Si levano i ponteggi. Finalmente le impalcature che da oltre dieci anni “imbrigliavano” il campanile di Sant’Aponal a partire dal 7 dicembre inizieranno ad essere smontate e la vista dell’intera struttura, dell’altezza di circa venticinque metri costruita a cavallo tra ’300 e ’400, tornerà totalmente libera. Risale appunto a circa dieci anni fa l’evento atmosferico che colpì il campanile: si era abbattuto sulla città provocando diversi danni in centro storico, tra cui il distacco di alcuni mattoni dal campanile che precipitarono nella calle adiacente. La diocesi fece subito installare dei ponteggi per la messa in sicurezza della pubblica incolumità, ma da quel momento ci volle diverso tempo per il reperimento dei fondi necessari per avviare i lavori di consolidamento. Fin dall’inizio il progetto è stato seguito dall’architetto Paolo Tocchi che, oltre a seguire il restauro come direttore lavori, si è occupato anche della progettazione e dello svolgimento delle indagini strutturali tra il 2017 e il 2018, consistite nello studio e nel monitoraggio dei movimenti del campanile per constatare eventuali oscillazioni, visto che ora è inglobato tra edifici residenziali. I lavori, affidati alla ditta Ducale Restauro, erano iniziati a luglio dello scorso anno.
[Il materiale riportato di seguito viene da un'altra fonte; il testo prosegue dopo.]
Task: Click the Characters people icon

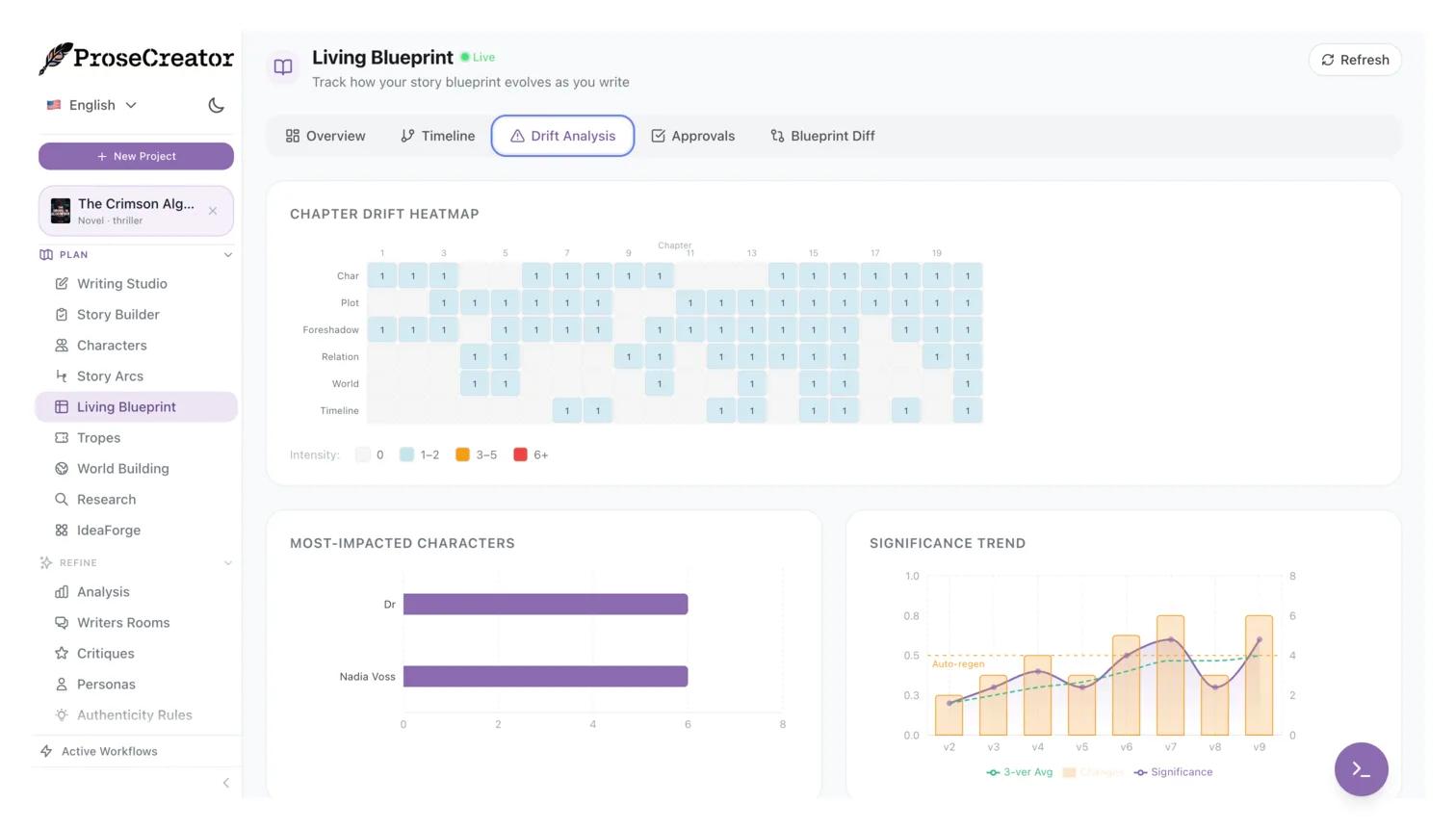Action: point(62,346)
Cuci-scuci e consolidamenti. È stato fatto un intervento di “cuci-scuci” esterno che è consistito nel cambio di alcuni mattoni che rivestivano il fusto del campanile. Inoltre sono state fatte delle iniezioni di calce idraulica per consolidare tutta la struttura e sono stati messi in opera dei tiranti metallici in acciaio inox su due livelli del solaio interno e sotto la cella campanaria per garantire la stabilità del campanile. Questi interventi sono stati svolti dal fabbro Renzo De Zorzi, che ha predisposto i tiranti e messo anche delle nuove grate sulle finestre e nuove reti anti volatili sulla cella campanaria. Qui inoltre il piano di calpestio di circa 12 metri quadrati, un tipico antico pavimento alla veneziana, è stato restaurato a calce dalla ditta dei fratelli Patrizio: «Gli unici terrazzieri che si sono presi l’onere di restaurarlo secondo le antiche usanze» spiega l’architetto.
Un nuovo parafulmine. I lavori, che hanno visto anche l’installazione di un nuovo parafulmine, sono stati seguiti e monitorati con sopralluoghi costanti dalla Soprintendenza e dalla Commissione Campanili. L’intero restauro è costato oltre 300mila euro, di cui 200 mila sono stati sovvenzionati dalla Regione. Interventi che, oltre a salvare il campanile, hanno fatto bene alla città: «Le spese del restauro hanno avuto una ricaduta diretta sul territorio, in quanto vi hanno lavorato sia imprese che maestranze artigiane della città, cosa fondamentale per mandare avanti l’economia soprattutto in questo periodo di pandemia» ha sottolineato Tocchi. I lavori all’inizio dell’emergenza sanitaria, quando non c’era la possibilità di garantire il pasto caldo per i lavoratori, sono rimasti fermi per circa quaranta giorni ma poi fortunatamente sono ripresi e sono stati portati a conclusione senza altri intoppi con sette persone impiegate nel cantiere, tra operai e figure specifiche artigiane.
Anche la chiesa richiederebbe un intervento. Ora forse è però arrivato il tempo di pensare anche alla chiesa, chiusa da moltissimi anni. L’architetto Tocchi ha realizzato un progetto per sistemare in particolare la parte laterale est che dà su Rio Terrà S. Aponal: «Ultimamente è stata chiusa una piccola porzione di calle in quanto sono caduti degli intonaci, che necessiterebbero di essere consolidati e ripristinati. La facciata poi – prosegue l’architetto – è stata messa a dura prova dal forte vento dello scorso anno, che ha causato la rottura delle finestre in piombo. Anche il tetto inoltre necessiterebbe di un restauro, visto che piove dentro da anni» spiega, ma il problema è sempre lo stesso: il reperimento dei fondi.